Questão menor, mas merecedora de atenção é a da trajectória da sua pirueta. Cavalgando um triunfalismo tão desmedido quão insensato, Fukuyama esteve entre os produtores de ideias do imperialismo que, aproveitando o 11 de Setembro de 2001 nos EUA, ajudaram a dar o mote à invasão do Afeganistão e do Iraque. Seguidos por toda uma corte transnacional de acólitos que, directamente perante as câmaras ou ao computador nas mesas de trabalho, não hesitou em alçar-se em botifarras de campanha… Depois do atoleiro, Fukuyama renega o neoconservadorismo, num percurso típico do mainstream. Bate em Rumsfeld, vira costas a Bush e torna-se, finalmente, eleitor de Obama. Como se nada fosse, a apologia crua do poder hegemónico passa a ser embrulhada no tortuoso mito de um «wilsonionismo realista», segundo o qual os EUA só recorreriam à força militar em último recurso. O cadastro intervencionista do presidente Nobel da Paz em exercício é suficiente para aferir sobre a validade daquele pressuposto. Quanto a Wilson, bastará recordar que foi na sua presidência que em 1918 os EUA enviaram tropas para a Rússia para, como preconizava Churchill, ajudar a afogar no seu próprio berço a revolução soviética bolchevique.

 

O dilema de fundo que preocupa Fukuyama e os interesses de classe que representa tem que ver com o desenvolvimento da crise ideológica do capitalismo e evidente estreitamento da sua base social. O desgaste a um nível crítico da legitimidade e sustentabilidade do poder das classes dominantes faz «regressar» Fukuyama à História. No artigo citado aponta o «aumento massivo da desigualdade» nos EUA ao longo da última geração e a tendência de concentração da riqueza (lembrando que se em 1974 os 1% mais ricos representavam 9% do PIB dos EUA, em 2007 já equivaliam a 23,5%). Sendo óbvio, como reconhece, que a desigualdade continuará a agravar-se nos EUA – e no mundo capitalista. Sintomaticamente, imputa à globalização – e à China – as culpas do processo de polarização da riqueza e do definhar das ditas classes médias (o que indicia muito do que se prepara na escalada de contenção do imperialismo face à China e aos desafios colocados pela sua ascensão).

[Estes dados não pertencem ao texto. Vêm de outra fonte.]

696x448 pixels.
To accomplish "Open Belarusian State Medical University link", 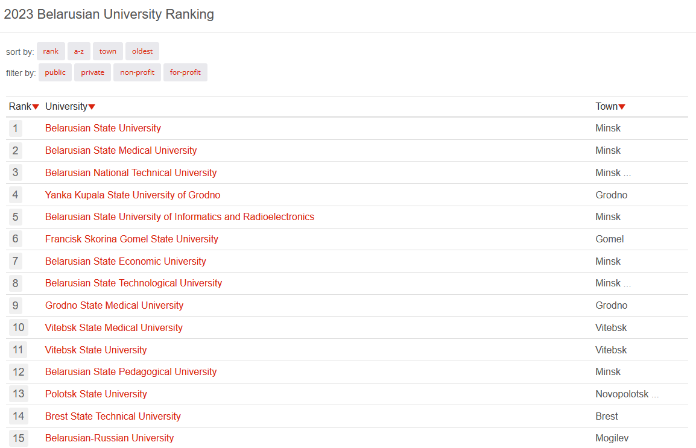I will [x=121, y=150].
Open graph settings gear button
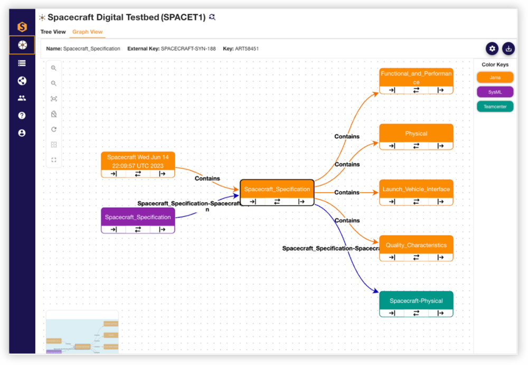This screenshot has width=528, height=365. tap(492, 49)
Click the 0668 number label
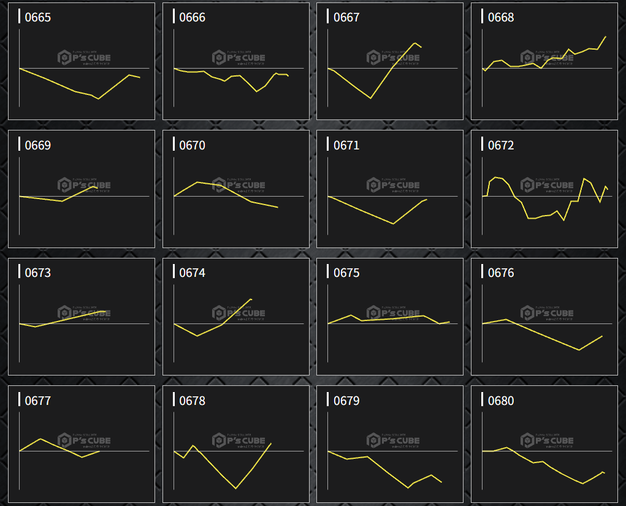This screenshot has width=626, height=506. (501, 17)
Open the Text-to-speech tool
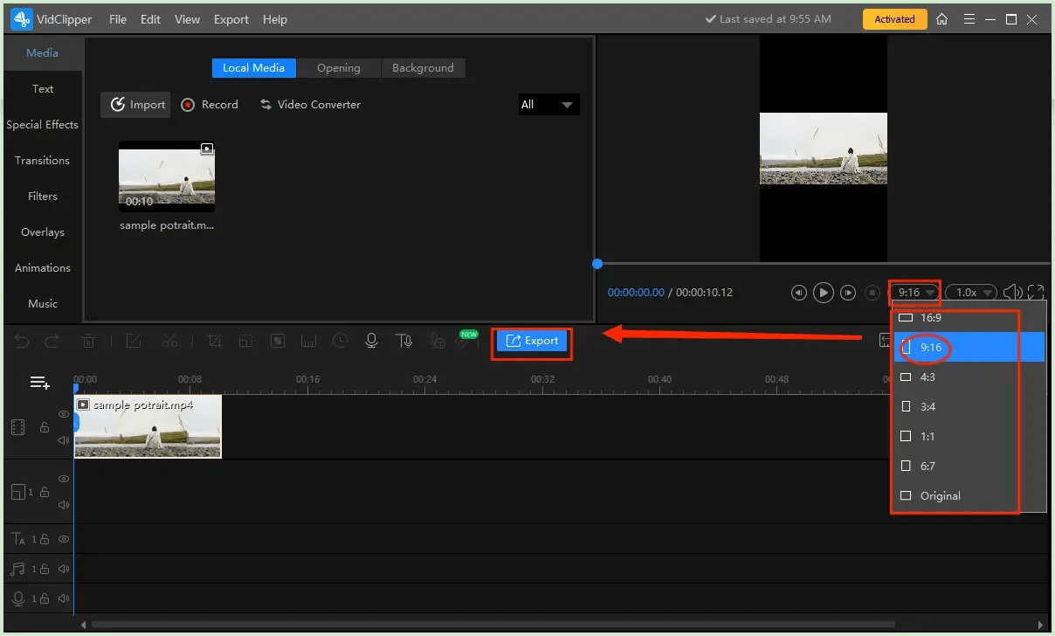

O novo paradigma dominante é sinónimo da degradação já visível do próprio quadro da democracia burguesa, prenunciando tempos de maior instabilidade e incerteza. Fukuyama (e a social-democracia em busca de rumo) procuram uma nova narrativa que possa recauchutar o consenso e estabilidade do sistema em risco. Qualquer coisa que sirva para esconjurar a perspectiva revolucionária e abater o inevitável caminho da luta persistente contra a exploração capitalista, rumo ao socialismo.